=== Section Start ===

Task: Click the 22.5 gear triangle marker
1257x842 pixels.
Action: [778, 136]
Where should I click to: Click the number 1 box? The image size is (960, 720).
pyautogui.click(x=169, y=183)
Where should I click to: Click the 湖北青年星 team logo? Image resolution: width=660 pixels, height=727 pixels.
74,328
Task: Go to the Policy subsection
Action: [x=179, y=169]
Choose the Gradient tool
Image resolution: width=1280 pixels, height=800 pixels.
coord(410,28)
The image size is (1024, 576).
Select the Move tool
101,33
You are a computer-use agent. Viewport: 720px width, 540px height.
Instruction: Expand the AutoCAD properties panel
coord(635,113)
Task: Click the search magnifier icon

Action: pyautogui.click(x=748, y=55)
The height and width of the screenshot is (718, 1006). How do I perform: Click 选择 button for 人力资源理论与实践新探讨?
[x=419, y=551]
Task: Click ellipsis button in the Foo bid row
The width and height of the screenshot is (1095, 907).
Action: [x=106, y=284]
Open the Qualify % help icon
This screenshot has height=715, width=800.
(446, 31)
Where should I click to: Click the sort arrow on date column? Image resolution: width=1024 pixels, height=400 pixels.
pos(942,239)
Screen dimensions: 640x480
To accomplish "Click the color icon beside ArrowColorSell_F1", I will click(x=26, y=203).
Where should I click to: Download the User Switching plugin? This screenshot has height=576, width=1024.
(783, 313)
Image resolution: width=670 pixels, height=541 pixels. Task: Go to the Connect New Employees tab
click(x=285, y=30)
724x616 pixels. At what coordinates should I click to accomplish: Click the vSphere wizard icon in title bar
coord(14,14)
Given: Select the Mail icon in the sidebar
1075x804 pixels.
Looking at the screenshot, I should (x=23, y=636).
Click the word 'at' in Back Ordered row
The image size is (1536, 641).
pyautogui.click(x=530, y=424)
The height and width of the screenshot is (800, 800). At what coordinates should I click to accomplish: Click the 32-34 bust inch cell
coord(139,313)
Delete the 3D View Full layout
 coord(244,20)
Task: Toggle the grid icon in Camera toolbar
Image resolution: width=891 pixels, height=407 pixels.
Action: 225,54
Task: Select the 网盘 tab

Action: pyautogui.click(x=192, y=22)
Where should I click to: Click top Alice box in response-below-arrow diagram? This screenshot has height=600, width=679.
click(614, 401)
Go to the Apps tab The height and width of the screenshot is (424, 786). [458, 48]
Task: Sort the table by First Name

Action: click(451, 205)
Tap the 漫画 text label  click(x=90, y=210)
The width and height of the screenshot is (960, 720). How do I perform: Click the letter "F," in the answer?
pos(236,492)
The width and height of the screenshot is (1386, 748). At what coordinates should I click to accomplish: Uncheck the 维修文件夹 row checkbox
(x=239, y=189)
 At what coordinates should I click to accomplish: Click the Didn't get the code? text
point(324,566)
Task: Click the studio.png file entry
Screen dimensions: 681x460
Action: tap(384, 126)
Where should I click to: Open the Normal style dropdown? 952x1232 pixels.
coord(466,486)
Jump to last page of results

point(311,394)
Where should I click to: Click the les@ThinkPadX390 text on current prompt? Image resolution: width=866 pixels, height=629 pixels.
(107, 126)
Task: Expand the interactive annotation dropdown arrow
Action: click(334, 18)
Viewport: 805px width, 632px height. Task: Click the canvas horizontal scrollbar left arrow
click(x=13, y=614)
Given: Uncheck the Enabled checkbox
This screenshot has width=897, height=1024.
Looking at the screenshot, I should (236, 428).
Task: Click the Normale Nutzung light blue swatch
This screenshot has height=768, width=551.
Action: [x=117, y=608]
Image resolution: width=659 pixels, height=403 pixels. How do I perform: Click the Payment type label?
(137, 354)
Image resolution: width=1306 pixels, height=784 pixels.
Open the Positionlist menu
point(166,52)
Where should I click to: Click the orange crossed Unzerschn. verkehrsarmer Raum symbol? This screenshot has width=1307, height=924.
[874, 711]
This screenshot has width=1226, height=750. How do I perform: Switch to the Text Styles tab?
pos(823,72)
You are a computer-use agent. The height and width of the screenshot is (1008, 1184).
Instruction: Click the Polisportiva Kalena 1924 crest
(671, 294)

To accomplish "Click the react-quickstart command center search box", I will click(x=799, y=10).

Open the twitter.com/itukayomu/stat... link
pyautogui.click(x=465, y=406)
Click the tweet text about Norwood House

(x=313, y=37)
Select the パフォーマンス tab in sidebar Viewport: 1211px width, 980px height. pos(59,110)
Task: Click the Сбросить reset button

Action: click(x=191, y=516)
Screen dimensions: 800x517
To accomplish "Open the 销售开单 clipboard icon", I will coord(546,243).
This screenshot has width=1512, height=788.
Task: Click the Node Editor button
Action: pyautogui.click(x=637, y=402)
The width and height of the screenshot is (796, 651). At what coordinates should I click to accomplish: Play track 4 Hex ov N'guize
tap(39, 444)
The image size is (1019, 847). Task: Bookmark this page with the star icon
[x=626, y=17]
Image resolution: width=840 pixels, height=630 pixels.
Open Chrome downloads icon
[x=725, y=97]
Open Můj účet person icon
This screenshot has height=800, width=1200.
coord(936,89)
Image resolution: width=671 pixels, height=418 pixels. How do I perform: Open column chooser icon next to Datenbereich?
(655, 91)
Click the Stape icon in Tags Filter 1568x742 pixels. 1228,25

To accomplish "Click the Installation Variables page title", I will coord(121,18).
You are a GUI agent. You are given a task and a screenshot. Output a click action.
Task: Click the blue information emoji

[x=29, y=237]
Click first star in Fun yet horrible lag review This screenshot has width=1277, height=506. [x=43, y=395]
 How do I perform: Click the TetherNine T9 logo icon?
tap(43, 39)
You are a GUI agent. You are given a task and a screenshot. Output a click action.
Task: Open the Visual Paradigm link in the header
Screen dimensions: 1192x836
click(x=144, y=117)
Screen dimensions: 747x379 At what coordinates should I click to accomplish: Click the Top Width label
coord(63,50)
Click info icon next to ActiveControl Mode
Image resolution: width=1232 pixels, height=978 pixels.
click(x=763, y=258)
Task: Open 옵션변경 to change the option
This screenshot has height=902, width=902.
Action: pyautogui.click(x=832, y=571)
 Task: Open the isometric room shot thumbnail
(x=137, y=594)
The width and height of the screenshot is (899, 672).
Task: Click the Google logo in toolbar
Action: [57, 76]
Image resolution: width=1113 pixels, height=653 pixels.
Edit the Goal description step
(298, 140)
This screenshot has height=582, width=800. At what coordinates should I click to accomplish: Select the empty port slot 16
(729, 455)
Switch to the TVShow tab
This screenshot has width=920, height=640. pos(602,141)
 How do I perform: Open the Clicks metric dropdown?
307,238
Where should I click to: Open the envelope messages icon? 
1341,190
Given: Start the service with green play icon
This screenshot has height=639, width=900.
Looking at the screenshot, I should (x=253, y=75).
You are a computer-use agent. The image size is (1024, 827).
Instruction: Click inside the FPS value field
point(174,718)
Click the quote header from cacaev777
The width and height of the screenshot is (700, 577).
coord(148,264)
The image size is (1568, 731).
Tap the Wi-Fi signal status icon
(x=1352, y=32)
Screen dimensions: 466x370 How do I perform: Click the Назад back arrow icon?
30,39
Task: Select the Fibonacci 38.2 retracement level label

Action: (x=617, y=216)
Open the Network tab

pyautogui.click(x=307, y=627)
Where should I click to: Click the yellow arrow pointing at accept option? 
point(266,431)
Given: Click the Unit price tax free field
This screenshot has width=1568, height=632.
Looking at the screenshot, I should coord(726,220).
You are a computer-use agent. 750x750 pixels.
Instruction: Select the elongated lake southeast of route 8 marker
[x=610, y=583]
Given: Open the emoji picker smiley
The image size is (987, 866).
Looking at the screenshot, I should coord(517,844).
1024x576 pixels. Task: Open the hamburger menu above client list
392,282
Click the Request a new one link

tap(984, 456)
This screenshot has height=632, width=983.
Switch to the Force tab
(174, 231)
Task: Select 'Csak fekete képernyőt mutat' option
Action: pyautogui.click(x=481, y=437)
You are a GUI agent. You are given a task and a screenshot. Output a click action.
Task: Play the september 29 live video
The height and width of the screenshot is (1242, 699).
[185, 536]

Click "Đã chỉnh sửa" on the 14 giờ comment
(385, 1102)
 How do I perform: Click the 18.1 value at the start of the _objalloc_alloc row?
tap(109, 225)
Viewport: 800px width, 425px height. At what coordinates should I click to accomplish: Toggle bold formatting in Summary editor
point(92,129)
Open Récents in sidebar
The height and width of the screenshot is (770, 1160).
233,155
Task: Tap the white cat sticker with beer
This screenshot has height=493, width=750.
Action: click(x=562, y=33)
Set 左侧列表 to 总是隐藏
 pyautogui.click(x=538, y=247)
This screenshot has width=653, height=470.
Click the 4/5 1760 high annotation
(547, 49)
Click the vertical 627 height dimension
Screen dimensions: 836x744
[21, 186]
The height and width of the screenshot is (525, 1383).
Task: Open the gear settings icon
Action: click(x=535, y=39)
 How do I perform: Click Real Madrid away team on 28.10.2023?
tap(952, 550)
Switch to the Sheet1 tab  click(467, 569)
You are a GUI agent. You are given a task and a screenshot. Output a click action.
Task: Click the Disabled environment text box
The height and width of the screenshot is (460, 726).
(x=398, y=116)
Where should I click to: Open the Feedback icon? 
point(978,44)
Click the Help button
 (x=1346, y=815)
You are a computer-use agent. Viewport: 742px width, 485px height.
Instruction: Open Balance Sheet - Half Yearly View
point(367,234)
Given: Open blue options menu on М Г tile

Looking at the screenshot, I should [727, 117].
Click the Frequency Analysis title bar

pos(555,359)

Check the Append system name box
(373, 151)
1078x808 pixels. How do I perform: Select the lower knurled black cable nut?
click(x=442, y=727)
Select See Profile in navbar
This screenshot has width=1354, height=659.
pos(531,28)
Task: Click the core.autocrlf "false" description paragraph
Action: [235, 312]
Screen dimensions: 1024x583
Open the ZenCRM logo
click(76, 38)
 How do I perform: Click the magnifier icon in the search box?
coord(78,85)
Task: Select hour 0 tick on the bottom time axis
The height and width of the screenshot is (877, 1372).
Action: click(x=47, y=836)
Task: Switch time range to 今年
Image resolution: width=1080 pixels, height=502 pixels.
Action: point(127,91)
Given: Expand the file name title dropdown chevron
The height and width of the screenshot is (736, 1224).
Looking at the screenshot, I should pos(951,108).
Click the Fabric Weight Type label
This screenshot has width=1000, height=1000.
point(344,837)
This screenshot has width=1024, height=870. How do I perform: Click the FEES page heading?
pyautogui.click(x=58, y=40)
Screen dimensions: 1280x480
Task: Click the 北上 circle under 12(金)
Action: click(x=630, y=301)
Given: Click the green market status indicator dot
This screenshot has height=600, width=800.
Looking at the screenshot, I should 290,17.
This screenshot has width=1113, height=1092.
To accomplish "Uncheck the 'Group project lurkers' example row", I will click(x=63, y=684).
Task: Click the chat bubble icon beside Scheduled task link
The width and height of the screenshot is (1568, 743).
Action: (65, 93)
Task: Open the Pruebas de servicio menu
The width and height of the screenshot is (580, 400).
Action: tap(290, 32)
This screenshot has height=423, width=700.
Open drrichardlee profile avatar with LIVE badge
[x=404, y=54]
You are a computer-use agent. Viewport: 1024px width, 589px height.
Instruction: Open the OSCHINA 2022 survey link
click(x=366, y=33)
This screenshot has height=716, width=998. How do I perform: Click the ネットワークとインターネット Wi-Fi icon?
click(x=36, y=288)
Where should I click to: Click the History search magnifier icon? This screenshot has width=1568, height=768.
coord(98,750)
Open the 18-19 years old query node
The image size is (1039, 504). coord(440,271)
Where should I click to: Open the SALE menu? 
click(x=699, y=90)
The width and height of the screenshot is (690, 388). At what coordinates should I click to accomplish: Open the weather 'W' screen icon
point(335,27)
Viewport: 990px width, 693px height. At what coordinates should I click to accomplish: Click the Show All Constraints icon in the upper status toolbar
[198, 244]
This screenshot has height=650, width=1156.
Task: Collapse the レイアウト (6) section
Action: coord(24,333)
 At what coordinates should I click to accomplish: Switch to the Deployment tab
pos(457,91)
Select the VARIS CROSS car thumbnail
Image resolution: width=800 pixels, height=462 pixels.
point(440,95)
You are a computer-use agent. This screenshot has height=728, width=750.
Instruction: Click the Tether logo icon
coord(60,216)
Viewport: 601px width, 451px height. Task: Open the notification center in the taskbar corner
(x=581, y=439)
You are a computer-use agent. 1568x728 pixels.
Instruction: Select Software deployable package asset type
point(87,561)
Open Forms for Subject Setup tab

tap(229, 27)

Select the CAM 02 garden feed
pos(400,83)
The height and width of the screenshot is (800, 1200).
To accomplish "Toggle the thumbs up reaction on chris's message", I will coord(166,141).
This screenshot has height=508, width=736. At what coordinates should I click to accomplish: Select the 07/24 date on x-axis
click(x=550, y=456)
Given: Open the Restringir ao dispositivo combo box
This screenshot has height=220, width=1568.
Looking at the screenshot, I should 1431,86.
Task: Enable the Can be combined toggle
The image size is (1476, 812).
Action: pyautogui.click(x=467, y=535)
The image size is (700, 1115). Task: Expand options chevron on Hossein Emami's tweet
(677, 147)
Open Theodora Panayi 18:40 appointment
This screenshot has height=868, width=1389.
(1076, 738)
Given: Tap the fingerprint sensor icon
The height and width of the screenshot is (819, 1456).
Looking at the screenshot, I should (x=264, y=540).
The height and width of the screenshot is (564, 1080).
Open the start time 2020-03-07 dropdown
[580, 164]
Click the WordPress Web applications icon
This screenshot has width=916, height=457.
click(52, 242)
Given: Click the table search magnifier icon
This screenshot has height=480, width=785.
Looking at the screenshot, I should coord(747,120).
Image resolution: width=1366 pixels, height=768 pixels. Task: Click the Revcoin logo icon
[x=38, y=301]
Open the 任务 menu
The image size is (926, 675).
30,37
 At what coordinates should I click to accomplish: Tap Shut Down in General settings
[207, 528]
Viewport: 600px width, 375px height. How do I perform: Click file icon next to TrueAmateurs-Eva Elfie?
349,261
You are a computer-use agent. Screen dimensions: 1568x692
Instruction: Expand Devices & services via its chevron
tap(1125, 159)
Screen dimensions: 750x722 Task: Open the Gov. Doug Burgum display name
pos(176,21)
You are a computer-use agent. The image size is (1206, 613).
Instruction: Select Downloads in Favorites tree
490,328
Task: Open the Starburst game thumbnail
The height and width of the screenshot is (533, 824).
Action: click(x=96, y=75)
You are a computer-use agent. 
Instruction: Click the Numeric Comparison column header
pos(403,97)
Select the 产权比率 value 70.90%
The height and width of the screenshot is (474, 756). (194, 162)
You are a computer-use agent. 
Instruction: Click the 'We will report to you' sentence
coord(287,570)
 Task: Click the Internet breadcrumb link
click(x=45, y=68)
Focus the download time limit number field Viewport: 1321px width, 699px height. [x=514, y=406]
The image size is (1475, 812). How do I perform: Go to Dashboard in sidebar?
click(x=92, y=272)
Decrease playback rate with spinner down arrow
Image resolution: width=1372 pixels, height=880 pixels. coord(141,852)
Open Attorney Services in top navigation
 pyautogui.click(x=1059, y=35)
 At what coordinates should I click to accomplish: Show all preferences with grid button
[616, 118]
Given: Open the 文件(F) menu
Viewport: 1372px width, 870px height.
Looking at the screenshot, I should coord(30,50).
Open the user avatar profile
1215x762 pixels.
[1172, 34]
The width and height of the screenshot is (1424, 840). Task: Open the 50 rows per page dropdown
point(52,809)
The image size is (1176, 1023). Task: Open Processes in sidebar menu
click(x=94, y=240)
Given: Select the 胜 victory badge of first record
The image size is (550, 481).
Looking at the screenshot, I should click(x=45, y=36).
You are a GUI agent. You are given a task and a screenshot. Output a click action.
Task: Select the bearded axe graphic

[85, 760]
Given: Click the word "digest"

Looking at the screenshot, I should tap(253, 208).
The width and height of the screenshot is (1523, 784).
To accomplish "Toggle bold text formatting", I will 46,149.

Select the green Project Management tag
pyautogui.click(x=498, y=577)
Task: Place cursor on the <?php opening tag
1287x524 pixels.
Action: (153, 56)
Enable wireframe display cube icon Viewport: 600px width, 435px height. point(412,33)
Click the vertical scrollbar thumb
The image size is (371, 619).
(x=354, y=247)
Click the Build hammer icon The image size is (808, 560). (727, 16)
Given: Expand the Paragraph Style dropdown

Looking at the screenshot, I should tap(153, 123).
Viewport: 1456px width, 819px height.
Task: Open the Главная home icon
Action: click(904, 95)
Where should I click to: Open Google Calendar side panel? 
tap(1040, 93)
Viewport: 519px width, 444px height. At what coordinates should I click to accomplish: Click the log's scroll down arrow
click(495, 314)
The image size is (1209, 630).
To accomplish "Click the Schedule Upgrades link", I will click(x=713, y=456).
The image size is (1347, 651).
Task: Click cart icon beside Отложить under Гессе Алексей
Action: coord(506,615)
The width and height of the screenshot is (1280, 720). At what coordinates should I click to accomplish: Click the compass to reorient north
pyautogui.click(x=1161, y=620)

=== Section End ===

Prompt = Wherever the string "computer" appears in the data above, report the whole line.

Expected output =
You are a computer-use agent. Viewport: 720px width, 540px height.
You are a computer-use agent. The height and width of the screenshot is (1008, 1184).
You are a computer-use agent. The image size is (1024, 827).
You are a computer-use agent. 750x750 pixels.
You are a computer-use agent. Viewport: 742px width, 485px height.
You are a computer-use agent. Viewport: 1024px width, 589px height.
You are a computer-use agent. This screenshot has height=728, width=750.
You are a computer-use agent. 1568x728 pixels.
You are a computer-use agent. Screen dimensions: 1568x692
You are a computer-use agent. The image size is (1206, 613).
You are a computer-use agent. 
You are a computer-use agent. 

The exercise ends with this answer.